Il governo fotocopia del soldato buono Gentiloni è la risposta sbagliata all’Italia del No

gentiloni

Renzi, Gentiloni e i dilemmi del governo-fotocopia Il dilemma di Matteo Renzi era questo: se restava a Palazzo Chigi perdeva la faccia, se lasciava Palazzo Chigi perdeva il potere.

L’ex premier ha deciso di provare ad uscirne, con un trucco, per mantenere entrambi: mantenere la faccia con delle dimissioni che preparino una ricandidatura a breve.

Mantenere il potere insediando sulla poltrona di Palazzo Chigi Paolo Gentiloni, un premier che gli permettesse di varare un governo che si preannuncia come la fotocopia del suo.

La missione è compiuta, anche se sarà dura spiegarla al mondo: perché Renzi si è dimesso, se il suo tentativo è quello di lasciare tutto com’era?

E soprattutto: come si concilia il bisogno di dare al paese un governo forte, con la soluzione anemica dell’ex ministro degli Esteri?

 

La carriera di Gentiloni ha qualcosa di unico e di fenomenale.

Procede per salti di qualità asimmetrici: più perde, più viene promosso.

Moderato fini quasi alla sonnolenza, fino ad oggi incapace di discorsi politici meno che soporiferi, Paolo è una persona squisita per modi e capacità di relazione.

Ma assolutamente anticarismatico, privo di personalità politica, quasi dimesso.

Ha gestito con non pochi problemi il caso Regeni, e si è trovato (spero per errore) a pubblicare tweet di solidarietà con il governo di Erdogan proprio mentre il despota turco avviava le sue purghe contro gli oppositori democratici.

La carriera di Gentiloni è quella di un eterno numero due.

Uno che quando si è misurato con il consenso alle primarie per il sindaco di Roma è arrivato terzo (su tre!) dietro ad Ignazio Marino e David Sassoli con appena il 15%.

Uno che è finito alla Farnesina perché Giorgio Napolitano aveva sollevato dei dubbi di opportunità sulla prima proposta di Renzi, quella di dare la poltrona degli Esteri alla grintosa, secchiona e giovanissima Lia Quartapelle.
◇ ◇ ◇ ◇ ◇ ◇ ◇
* _Consegna 1_:
Riscrivi le righe del primo blocco, dalla riga che contiene "Dislike the video" fino alla riga che contiene "point(296,332)" compresa, mettendo "Task" al posto di "Instruction" e lasciando invariato tutto il resto. Non includere le immagini nella risposta.

* _Righe fornite_:
◇ ◇ ◇ ◇ ◇ ◇ ◇
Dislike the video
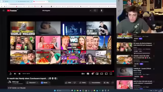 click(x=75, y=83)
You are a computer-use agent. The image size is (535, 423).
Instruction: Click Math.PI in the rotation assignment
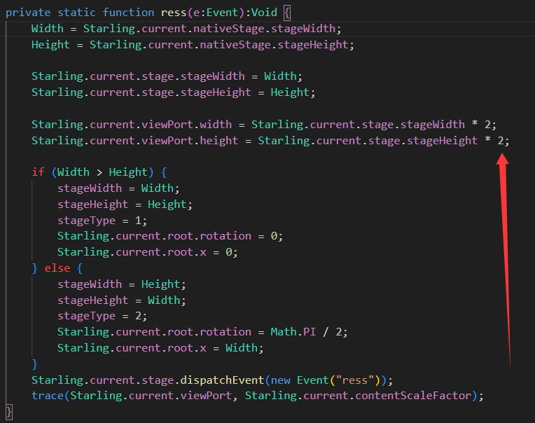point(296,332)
◇ ◇ ◇ ◇ ◇ ◇ ◇
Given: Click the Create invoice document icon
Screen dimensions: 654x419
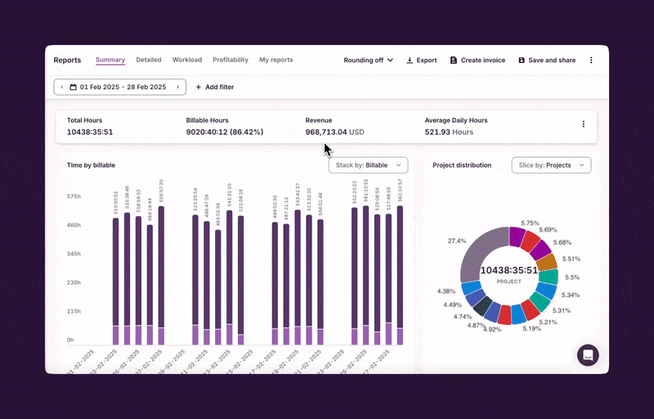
◇ ◇ ◇ ◇ ◇ ◇ ◇
* _Consegna 2_:
Rispondi a queste domande sull'articolo dedicato a Gentiloni:
(a) Con quale percentuale Gentiloni arrivò terzo alle primarie per il sindaco di Roma?
(b) Di quale ministero era stato a capo Gentiloni prima di diventare premier?
(c) A chi Renzi aveva proposto inizialmente di affidare la poltrona degli Esteri?

* _Risultato atteso 1_:
Dislike the video
 click(x=75, y=83)
You are a computer-use agent. The image size is (535, 423).
Task: Click Math.PI in the rotation assignment
point(296,332)

* _Risultato atteso 2_:
(a) Con appena il 15%.
(b) Del ministero degli Esteri.
(c) A Lia Quartapelle.